Sobre a transexual espancada até a morte em Fortaleza: #SomosTodosDandara



Hoje, 4 de março, a morte da transexual Dandara foi capa do principal jornal de Fortaleza, capital cearense onde o crime aconteceu. No bairro do Bom Jardim, Dandara foi espancada e morta por cinco homens, golpes na cabeça, pauladas, chutes e socos tiraram não só a vida, mas também a dignidade dela.

O crime aconteceu no dia 15 de fevereiro, mas só agora, cerca de duas semanas depois, a polícia e a mídia deram nota do ocorrido. Vista grossa? Desatenção? "Era só mais uma travesti", deve ter brandado alguma "autoridade" por aí. Toda a brutalidade foi devidamente registrada, um vídeo com pouco mais de 1 minuto exibe o sangue, a violência e a tortura que levaram Dandara a morte.

"Viado "féi", branda um dos assassinos, "A ‘mundiça’ tá de calcinha e tudo”, zomba outro. O circo estava feito e em redes sociais já circulavam as imagens; em algum tempo ganharam sites de notícias, pouco depois os jornais e logo em seguida a grande mídia. E se o espetáculo não estivesse alí para todo mundo ver, rever, voltar e pausar? Se a morte de Dandara tivesse viva apenas na lembrança dos que a mataram, hoje ela seria apenas mais uma travesti morta e seus assassinos impunes? 

IMAGENS FORTES


Dandara foi colocada num carrinho de mão, levada a um matagal e agredida até a morte, esse é o enredo final da trágica história. Drogas, crime, prostituição, nada disso justifica o direito de matar alguém, nada explica ou motiva tanto ódio. Dandara assim como a personagem negra, esposa de Zumbi, era uma guerreira, lutava pela vida, pela sobrevivência numa sociedade que insiste em dizer não para travestis, transsexuais e outras minorias.

Pouco tempo depois a tag #SomosTodosDandara tomava conta das redes sociais. Será que somos isso mesmo? Será que é válido assumir a dor de alguém na comodidade do meu sofá, na tranquilidade da minha casa na frente do meu computador? Graças a esses que em algum momento sentiram ou se mobilizaram pela dor dela, hoje o caso não foi enterrado, ao contrário, segue vivo estampando jornais. Até quando?

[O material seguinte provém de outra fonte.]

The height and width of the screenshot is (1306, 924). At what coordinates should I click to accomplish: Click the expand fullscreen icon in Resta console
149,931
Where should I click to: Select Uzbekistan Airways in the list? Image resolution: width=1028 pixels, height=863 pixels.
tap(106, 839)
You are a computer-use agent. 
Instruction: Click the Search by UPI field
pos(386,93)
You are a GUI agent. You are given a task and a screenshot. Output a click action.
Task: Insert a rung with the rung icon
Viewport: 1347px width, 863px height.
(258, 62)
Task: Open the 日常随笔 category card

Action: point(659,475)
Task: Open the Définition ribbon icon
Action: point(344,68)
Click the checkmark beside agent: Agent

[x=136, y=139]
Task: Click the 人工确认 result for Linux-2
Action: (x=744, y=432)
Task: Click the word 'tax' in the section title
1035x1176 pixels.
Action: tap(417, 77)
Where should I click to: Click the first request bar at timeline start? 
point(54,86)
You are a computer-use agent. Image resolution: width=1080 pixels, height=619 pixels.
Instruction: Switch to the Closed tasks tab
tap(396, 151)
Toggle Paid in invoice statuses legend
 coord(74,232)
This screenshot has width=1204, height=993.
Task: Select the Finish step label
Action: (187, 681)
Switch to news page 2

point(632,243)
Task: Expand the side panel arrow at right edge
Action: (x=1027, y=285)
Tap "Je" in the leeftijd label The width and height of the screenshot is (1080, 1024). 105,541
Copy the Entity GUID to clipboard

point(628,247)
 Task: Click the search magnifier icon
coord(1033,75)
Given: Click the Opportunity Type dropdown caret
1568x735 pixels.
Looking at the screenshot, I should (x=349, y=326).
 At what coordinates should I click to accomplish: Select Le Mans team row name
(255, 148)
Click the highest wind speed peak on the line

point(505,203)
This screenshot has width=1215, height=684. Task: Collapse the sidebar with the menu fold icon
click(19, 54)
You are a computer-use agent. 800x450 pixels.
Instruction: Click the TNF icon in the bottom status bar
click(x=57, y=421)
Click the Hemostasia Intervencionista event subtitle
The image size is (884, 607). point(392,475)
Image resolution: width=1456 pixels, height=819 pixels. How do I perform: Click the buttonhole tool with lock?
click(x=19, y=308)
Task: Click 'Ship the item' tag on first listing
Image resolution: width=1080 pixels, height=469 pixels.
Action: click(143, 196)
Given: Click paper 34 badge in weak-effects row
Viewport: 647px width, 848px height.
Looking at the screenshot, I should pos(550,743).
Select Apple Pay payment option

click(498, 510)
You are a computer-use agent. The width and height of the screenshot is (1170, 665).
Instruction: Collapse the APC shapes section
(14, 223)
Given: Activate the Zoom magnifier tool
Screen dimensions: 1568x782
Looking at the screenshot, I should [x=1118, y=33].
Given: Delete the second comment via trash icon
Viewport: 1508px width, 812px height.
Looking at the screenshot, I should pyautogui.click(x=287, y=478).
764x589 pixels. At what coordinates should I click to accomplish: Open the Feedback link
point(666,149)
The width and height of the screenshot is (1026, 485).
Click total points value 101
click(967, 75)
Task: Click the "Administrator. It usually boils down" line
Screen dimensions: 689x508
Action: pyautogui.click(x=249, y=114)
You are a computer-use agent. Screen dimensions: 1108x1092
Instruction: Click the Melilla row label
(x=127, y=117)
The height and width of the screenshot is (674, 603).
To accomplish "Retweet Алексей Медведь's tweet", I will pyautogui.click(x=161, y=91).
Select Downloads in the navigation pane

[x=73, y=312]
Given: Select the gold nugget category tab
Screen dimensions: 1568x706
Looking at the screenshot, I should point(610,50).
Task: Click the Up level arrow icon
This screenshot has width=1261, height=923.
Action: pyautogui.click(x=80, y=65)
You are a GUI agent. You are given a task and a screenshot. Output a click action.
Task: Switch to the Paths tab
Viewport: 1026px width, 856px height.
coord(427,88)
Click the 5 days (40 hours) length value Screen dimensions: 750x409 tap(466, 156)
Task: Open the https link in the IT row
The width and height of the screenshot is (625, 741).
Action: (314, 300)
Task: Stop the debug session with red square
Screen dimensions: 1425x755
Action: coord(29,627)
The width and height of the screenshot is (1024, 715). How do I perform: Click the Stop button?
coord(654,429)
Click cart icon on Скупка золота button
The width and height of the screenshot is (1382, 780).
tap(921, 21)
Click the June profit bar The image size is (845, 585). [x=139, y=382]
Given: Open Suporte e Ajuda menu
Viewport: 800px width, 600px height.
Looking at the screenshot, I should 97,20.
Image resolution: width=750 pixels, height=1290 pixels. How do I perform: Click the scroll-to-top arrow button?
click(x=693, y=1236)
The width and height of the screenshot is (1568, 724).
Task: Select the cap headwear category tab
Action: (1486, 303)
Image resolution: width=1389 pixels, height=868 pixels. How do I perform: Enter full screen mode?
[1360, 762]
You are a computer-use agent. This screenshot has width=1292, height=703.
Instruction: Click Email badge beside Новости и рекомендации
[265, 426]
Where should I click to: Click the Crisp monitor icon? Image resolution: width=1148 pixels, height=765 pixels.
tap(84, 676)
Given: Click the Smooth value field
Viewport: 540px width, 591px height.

Sobre os criminosos, todos teriam sido identificados, um deles até já estaria preso, mas a polícia prefere manter o sigilo para não comprometer as investigações. Dandara se foi, mas deixou em pouco mais de 1 minuto um registro do ódio da humanidade contra ela própria. Que o #SomosTodosDandara sirva de exemplo de como precisamos lutar todos os dias para não sermos os próximos, para que a impunidade e o ódio não sejam maiores que a vontade de justiça.